• [TASK PROMPT] Lay out as a numbered list the lines from the line with "Task: Click the SuisuiRemonの特徴的な機能" to the line with "click(1418, 415)", leaving out any blank lines.

• [RECORDS FOR THIS EXERCISE]
--- begin ---

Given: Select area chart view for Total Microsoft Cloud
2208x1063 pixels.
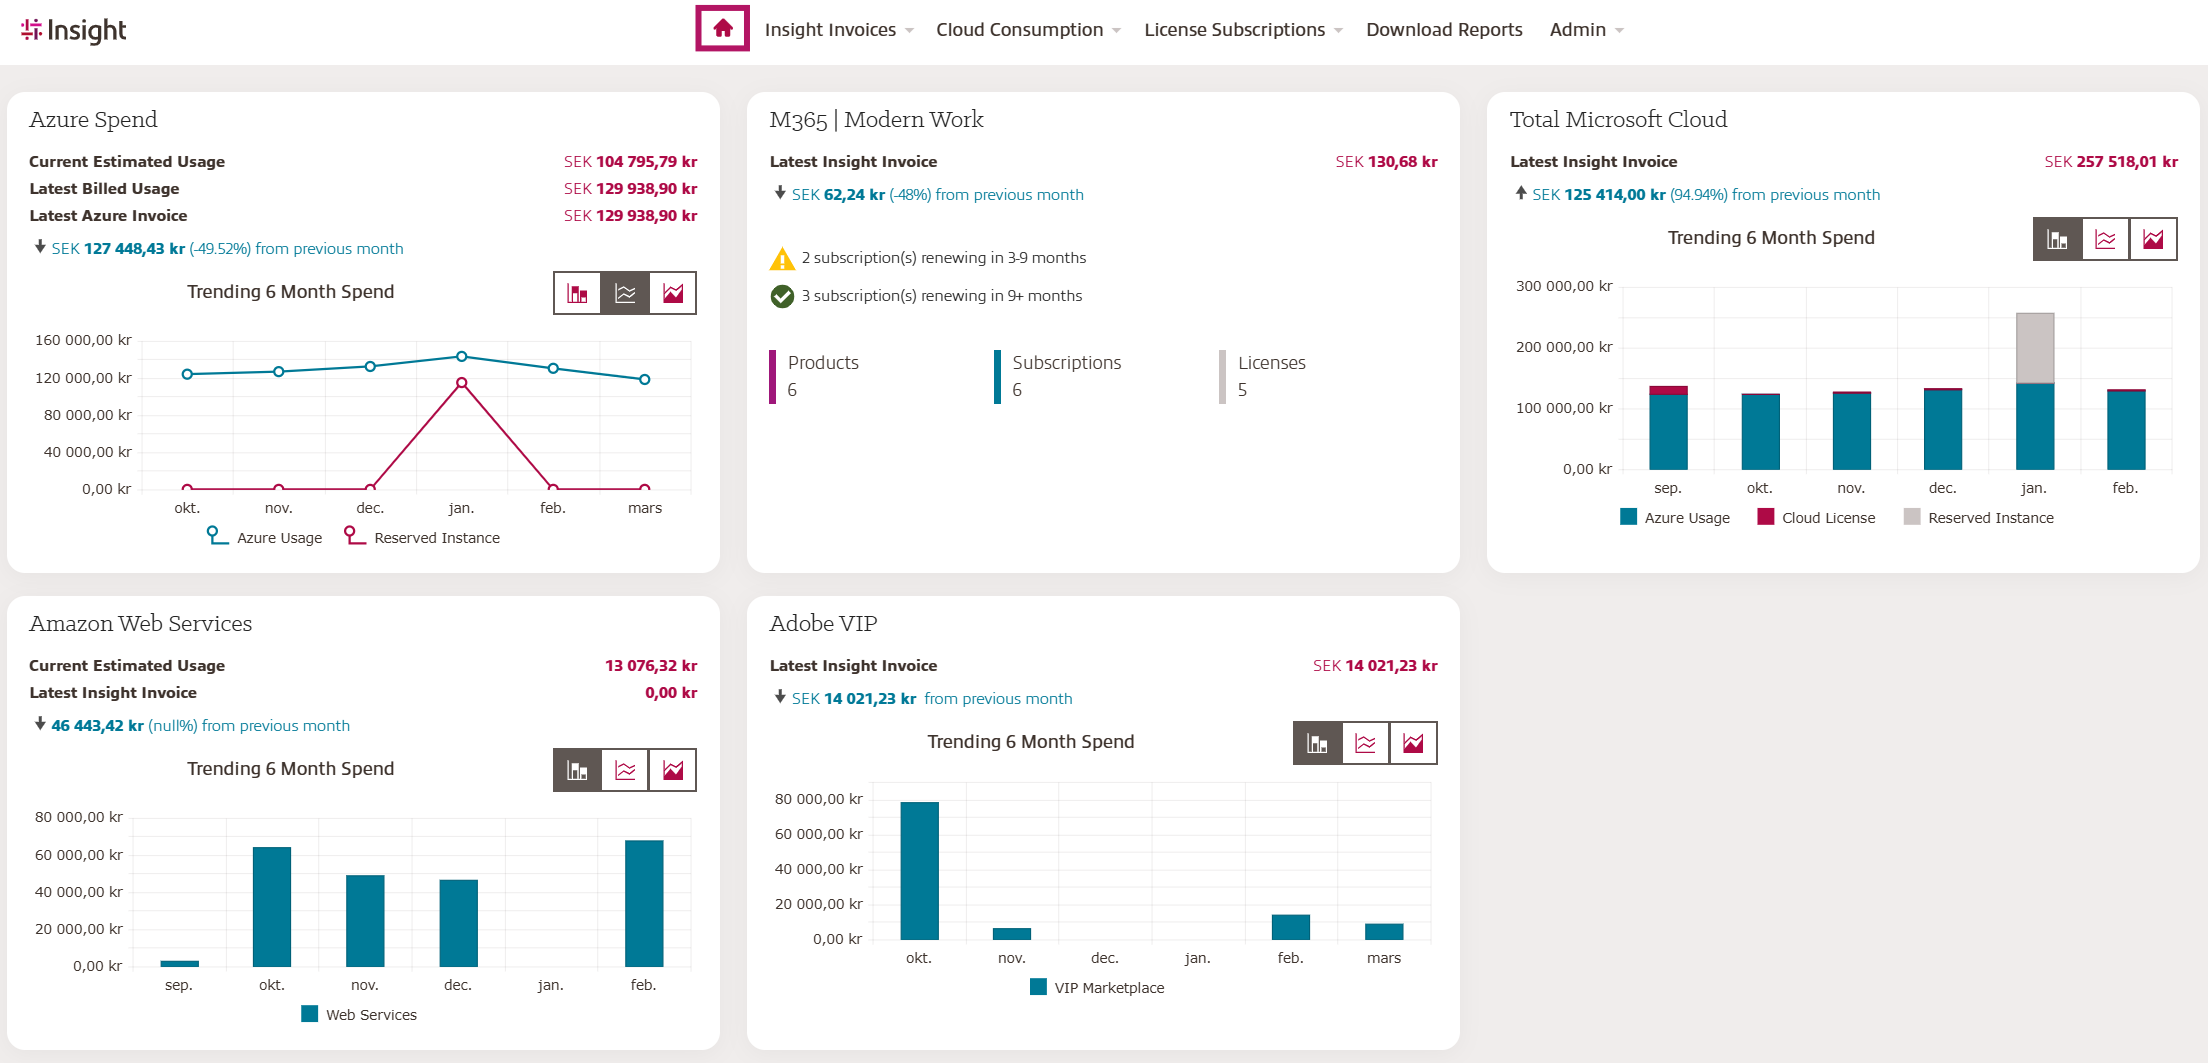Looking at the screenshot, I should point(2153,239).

--- end ---
--- begin ---

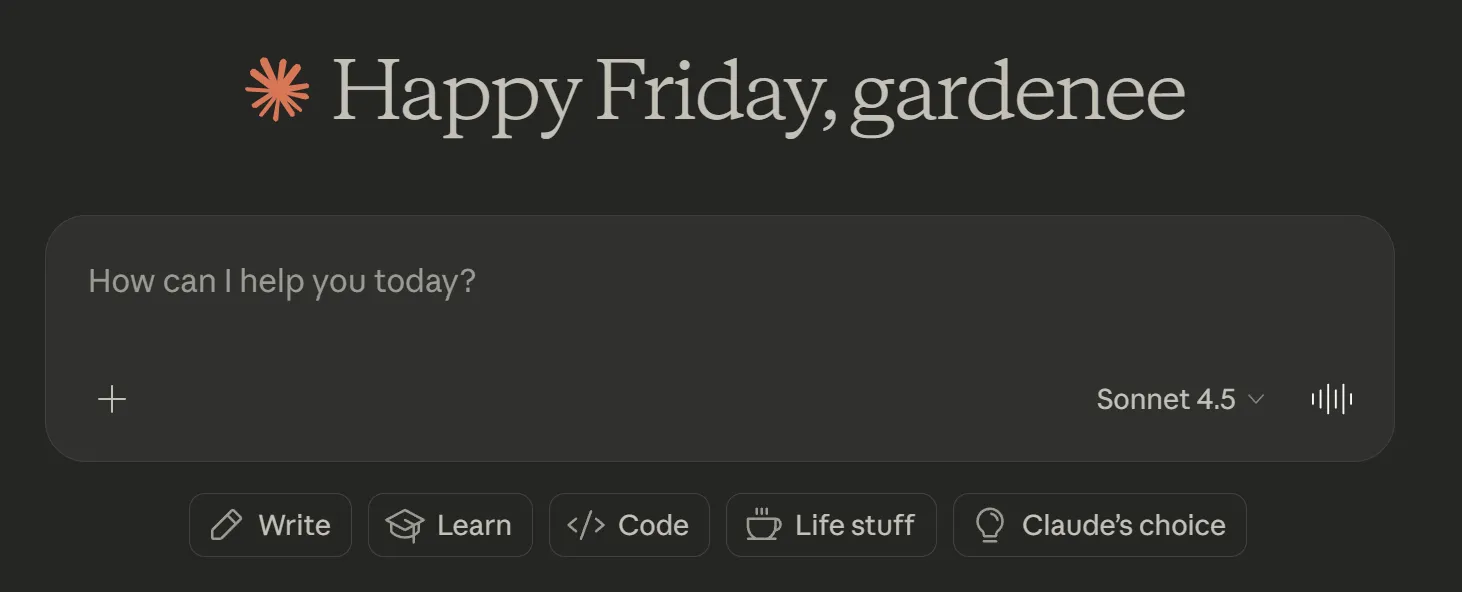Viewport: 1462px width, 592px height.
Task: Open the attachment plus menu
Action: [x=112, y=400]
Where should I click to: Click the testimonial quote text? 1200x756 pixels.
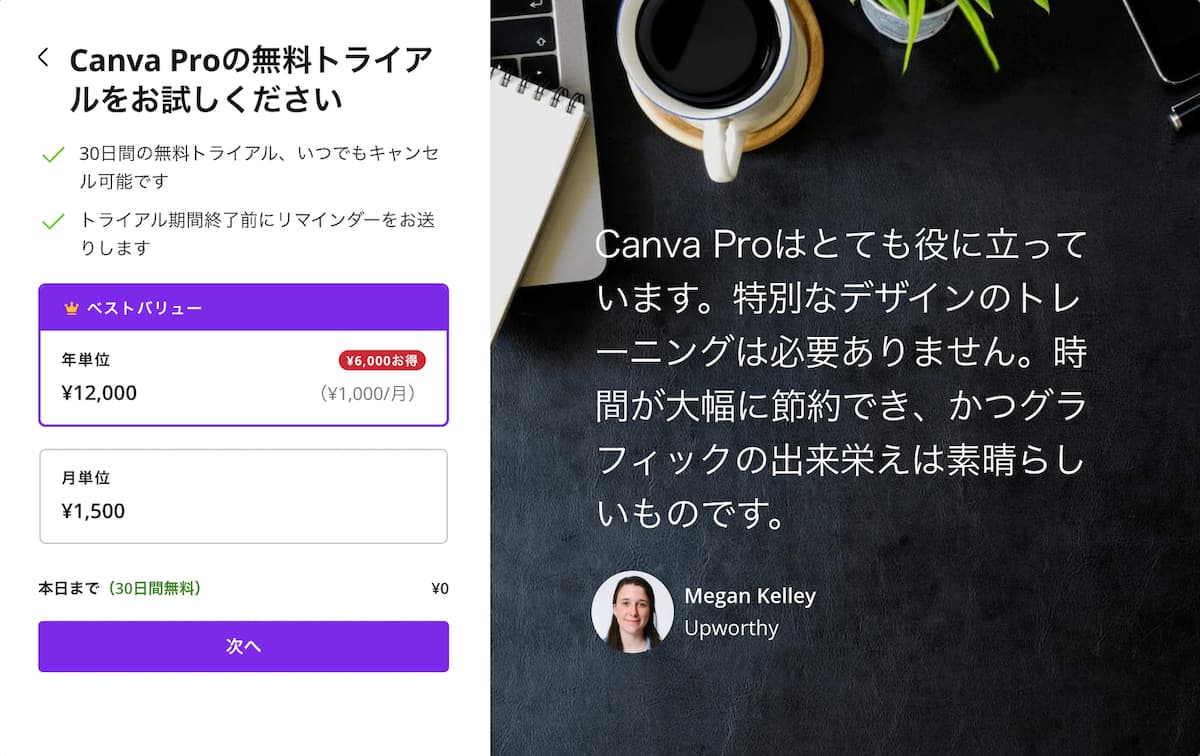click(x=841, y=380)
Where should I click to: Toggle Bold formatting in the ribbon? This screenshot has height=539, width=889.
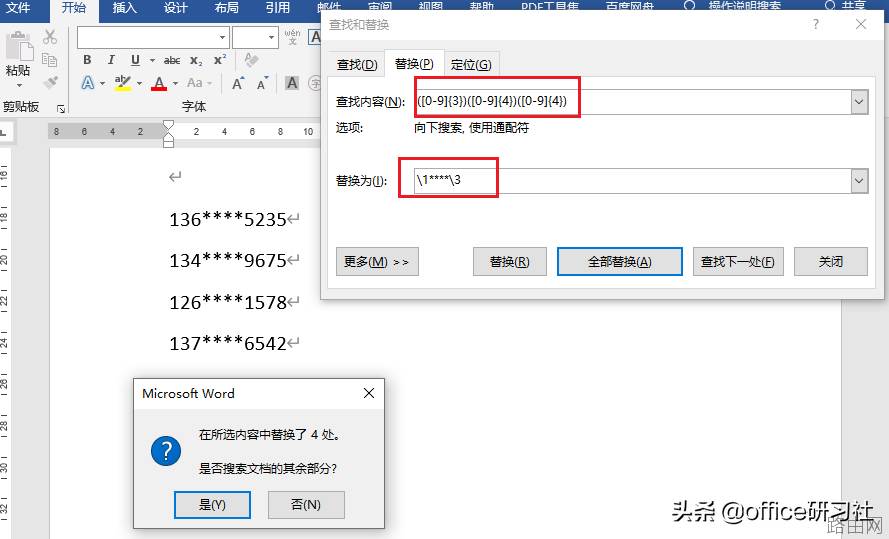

--- end ---
--- begin ---

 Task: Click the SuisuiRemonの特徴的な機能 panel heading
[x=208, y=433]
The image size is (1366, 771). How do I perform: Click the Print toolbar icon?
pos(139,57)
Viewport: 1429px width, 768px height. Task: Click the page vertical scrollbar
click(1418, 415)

--- end ---

• [OUTPUT BELOW]
1.  Task: Click the SuisuiRemonの特徴的な機能 panel heading
2. [x=208, y=433]
3. The image size is (1366, 771). How do I perform: Click the Print toolbar icon?
4. pos(139,57)
5. Viewport: 1429px width, 768px height. Task: Click the page vertical scrollbar
6. click(1418, 415)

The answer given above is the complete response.